BEGIN PROVIDED INFORMATION

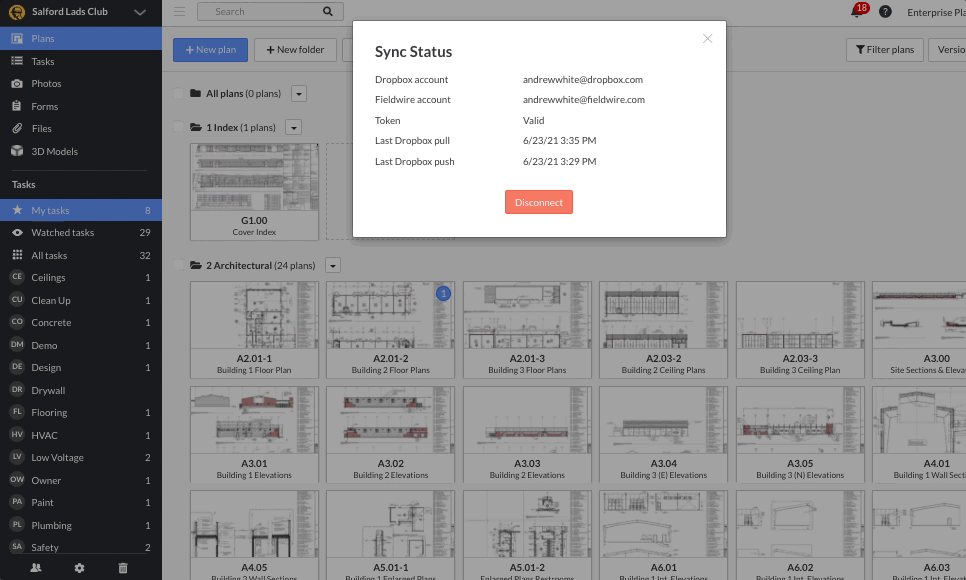
Task: Open the notifications bell icon
Action: [857, 12]
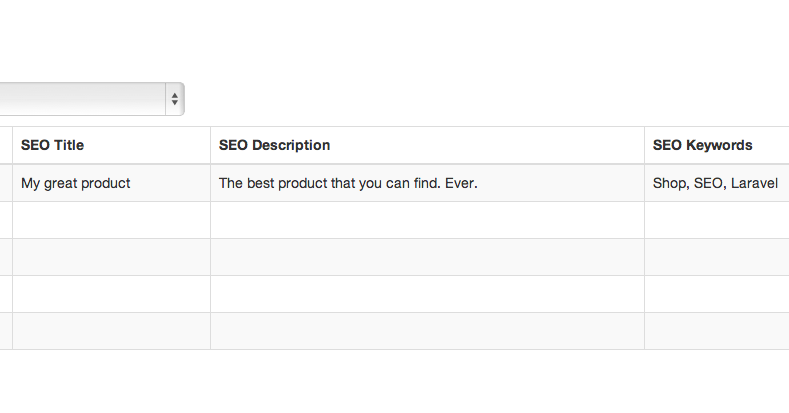The width and height of the screenshot is (789, 413).
Task: Sort by the SEO Description column header
Action: click(274, 145)
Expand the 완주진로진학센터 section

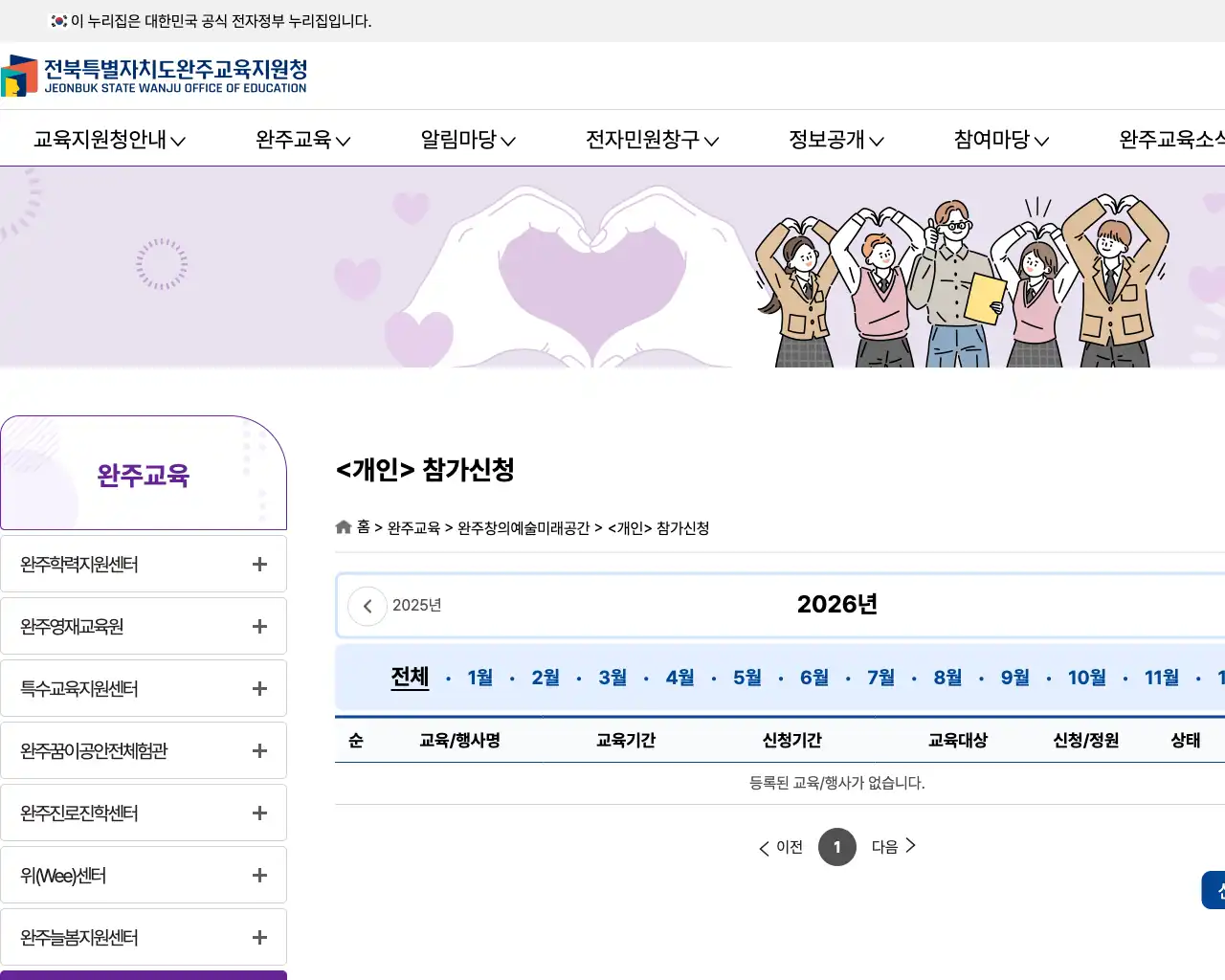coord(258,813)
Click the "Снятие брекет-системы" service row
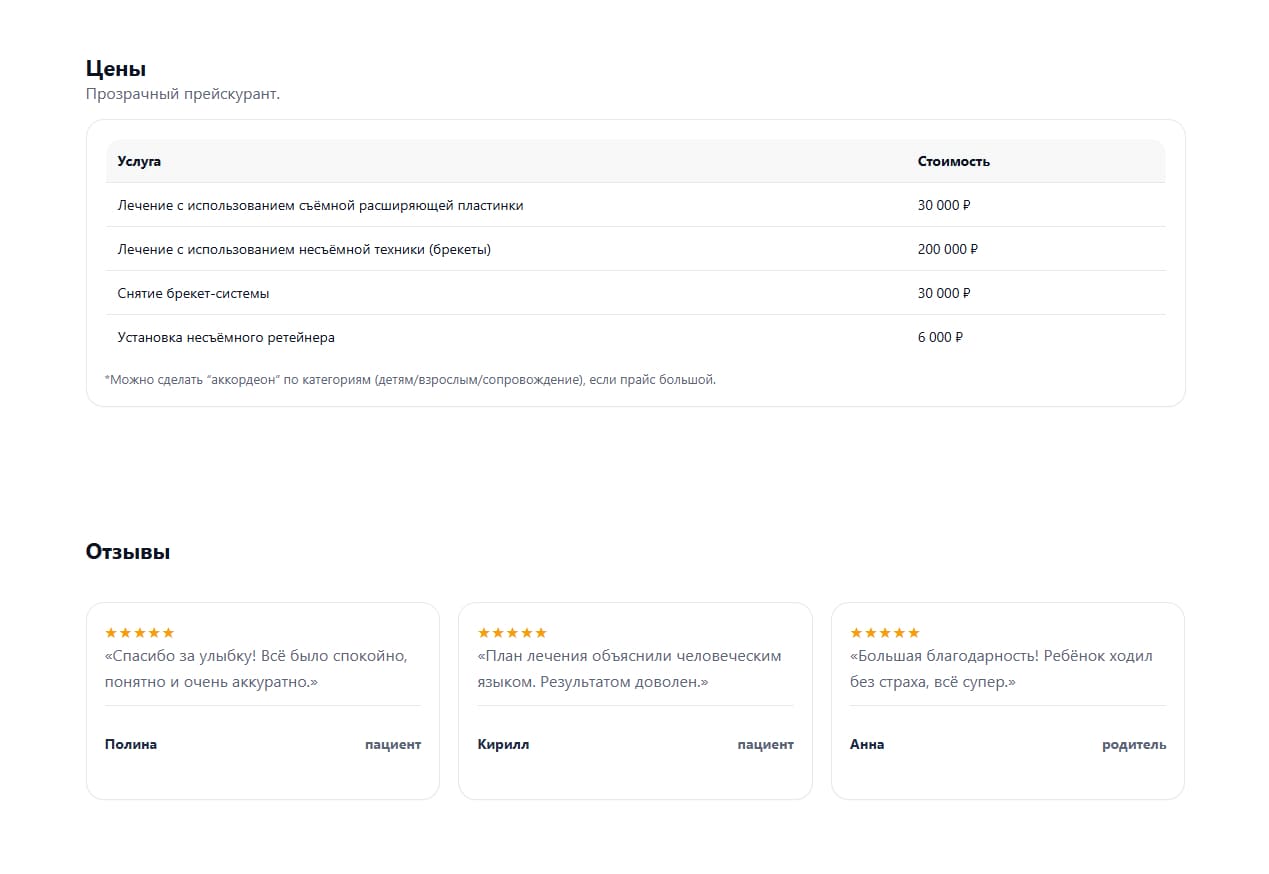Image resolution: width=1269 pixels, height=874 pixels. click(x=193, y=293)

END PROVIDED INFORMATION

WORK TO BE COMPLETED >>
Your copy should consist only of the lines from the one containing "Expand the 완주진로진학센터 section" through the last line of the entries above, reproduced exactly, without pictures.

RESPONSE TO THE TASK >>
Expand the 완주진로진학센터 section

coord(258,813)
Click the "Снятие брекет-системы" service row
Image resolution: width=1269 pixels, height=874 pixels. click(x=193, y=293)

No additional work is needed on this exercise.